Für die Lehrerkollegien an den Gesamtschulen wird sich nicht viel ändern. Sie sind diese Zustände gewohnt. Doch die Lehrkräfte und Schulleitungen der Erweiterten Realschulen werden sich erheblich umstellen müssen. Stundenermäßigungen für die Einarbeitung in die neue Schulform, wie das noch bei der Einführung der Gesamtschule der Fall war, sind bis jetzt nicht vorgesehen. Auch über die personelle Ausstattung mit Sozialarbeitern und anderen schulischen Hilfskräften liegen noch keine Angaben vor.

Doch das Ministerium setzt noch eins drauf: die Schulen werden jetzt gewissermaßen zu mehr Eigenständigkeit „verdonnert“. Sie sollen selbst entscheiden, ob sie beispielsweise im Fach Deutsch schon in der 7. Klasse Kurse haben wollen oder erst in Klasse 8. Sie sollen entscheiden, ob für die angehenden Oberstufenschüler schon in der 9. Klasse oder erst in Klasse 10 Aufbaukurse eingerichtet werden und vieles mehr. Darüber beschließen muss die Schulkonferenz (mit Zweidrittelmehrheit) auf Vorschlag der Gesamtkonferenz – also ein äußerst komplexes und zeitaufwändiges Verfahren. Das alles soll die „Eigenständigkeit“ und „Selbständigkeit“ der Schulen stärken. Es geht aber wohl mehr darum, Aufgaben des Ministeriums auf die Schulen abzuwälzen. Zudem sichert sich die Schulverwaltung auf diese Weise ein hohes Maß an Flexibilität. Denn starre Vorgaben könnten zusätzliche Kosten verursachen. Wären z.B. in der 9. Klasse Aufbaukurse zwingend vorgeschrieben, müssten diese natürlich auch eingerichtet werden, wenn die Schülerzahl sehr gering ist, was wiederum vorteilhaft wäre für Schüler und Lehrer.  Fazit: Die Schulen sollen sich erst mal überlegen, was sie wollen, und dann wird entschieden, ob sie das auch dürfen.
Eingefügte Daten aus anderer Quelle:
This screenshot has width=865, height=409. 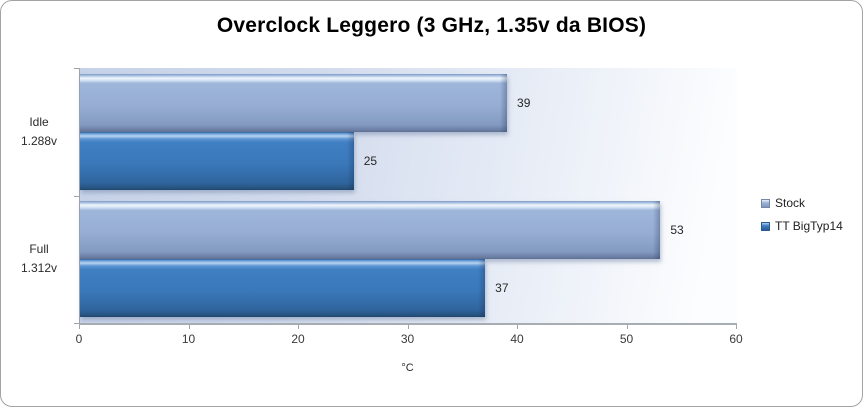 I want to click on legend-item-stock: Stock, so click(x=802, y=203).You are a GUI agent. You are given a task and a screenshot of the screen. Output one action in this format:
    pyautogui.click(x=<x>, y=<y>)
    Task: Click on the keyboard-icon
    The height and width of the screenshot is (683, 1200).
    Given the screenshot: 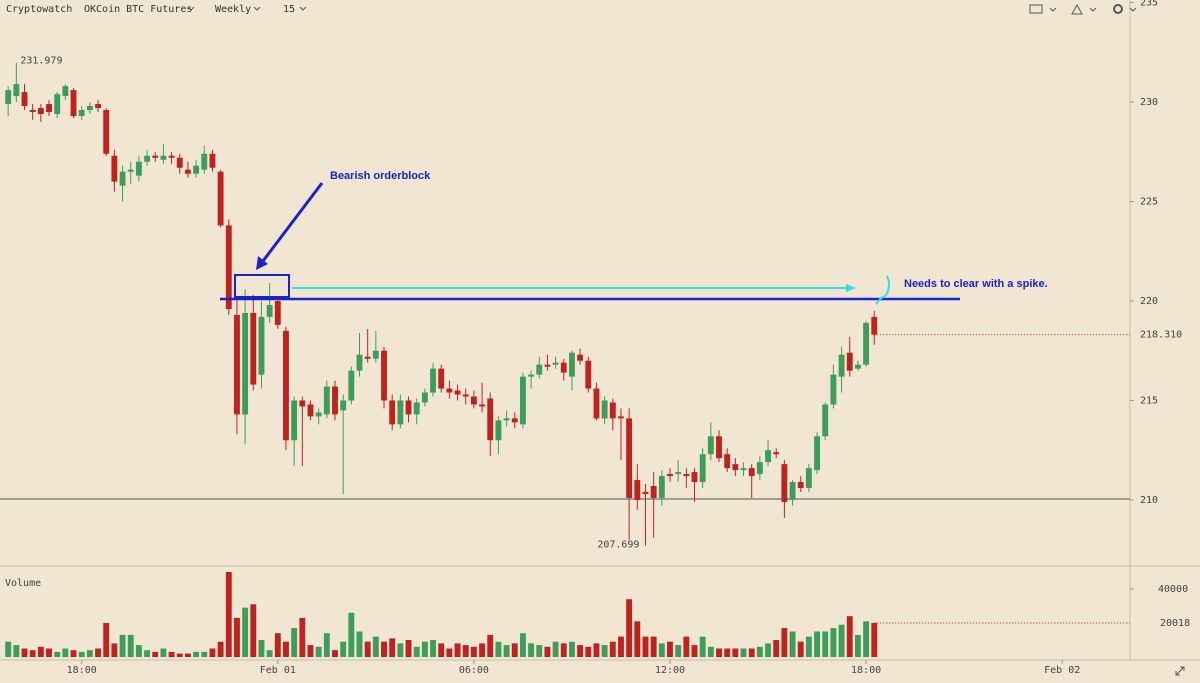 What is the action you would take?
    pyautogui.click(x=1036, y=9)
    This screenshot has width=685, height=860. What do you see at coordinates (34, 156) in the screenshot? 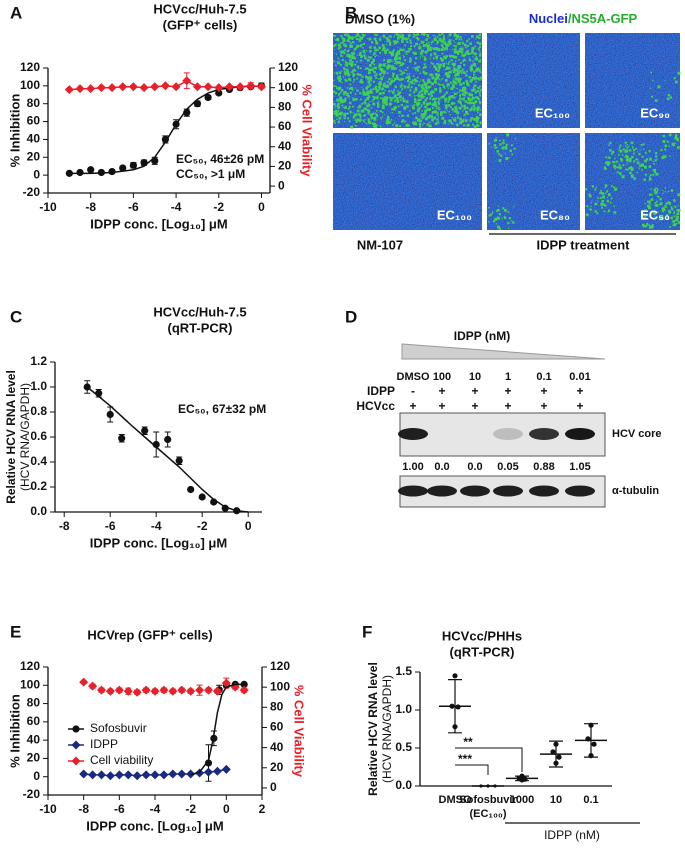
I see `y-tick-label: 20` at bounding box center [34, 156]. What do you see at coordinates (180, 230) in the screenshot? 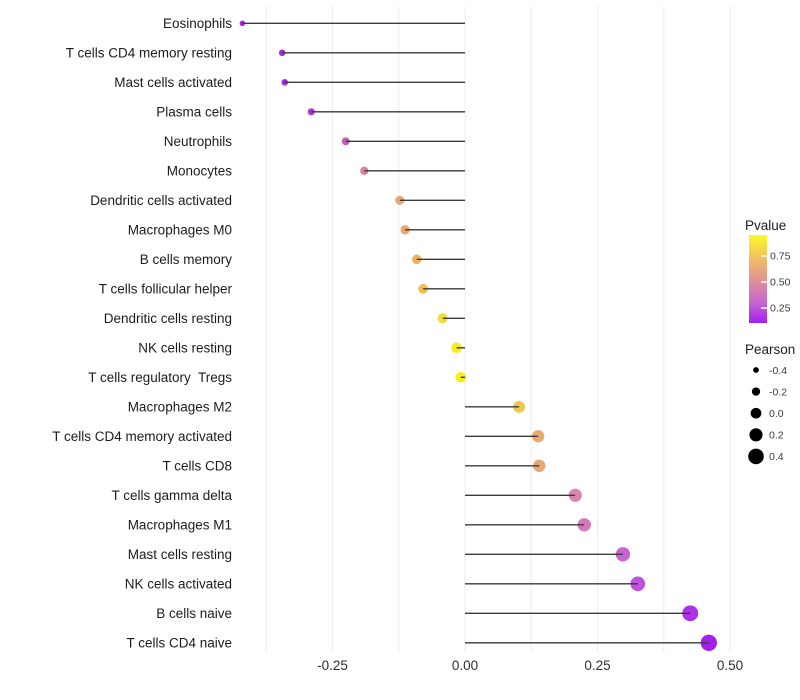
I see `y-axis-label: Macrophages M0` at bounding box center [180, 230].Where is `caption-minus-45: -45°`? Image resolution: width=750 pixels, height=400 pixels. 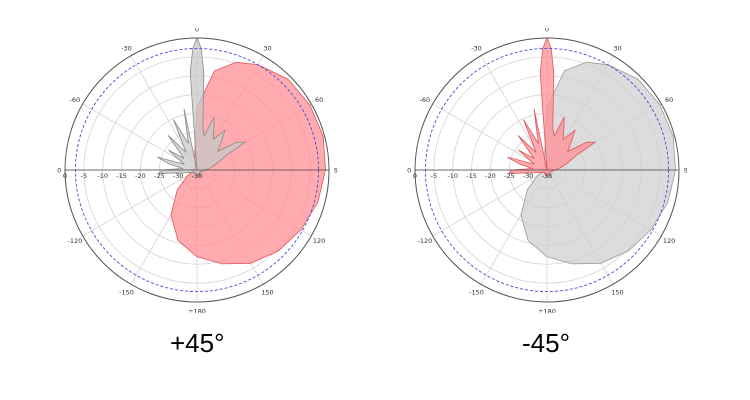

Und anstatt Wege zu finden, wie der ausufernde Verwaltungsaufwand reduziert werden kann, wird dem Ganzen noch eins drauf gesetzt.

Wir bleiben dabei: Das bisherige Konzept der Gemeinschaftsschule dient in erster Linie dem Ziel, Ressourcen einzusparen. Die saarländische Linke hätte sich niemals auf diesen faulen Kompromiss einlassen dürfen!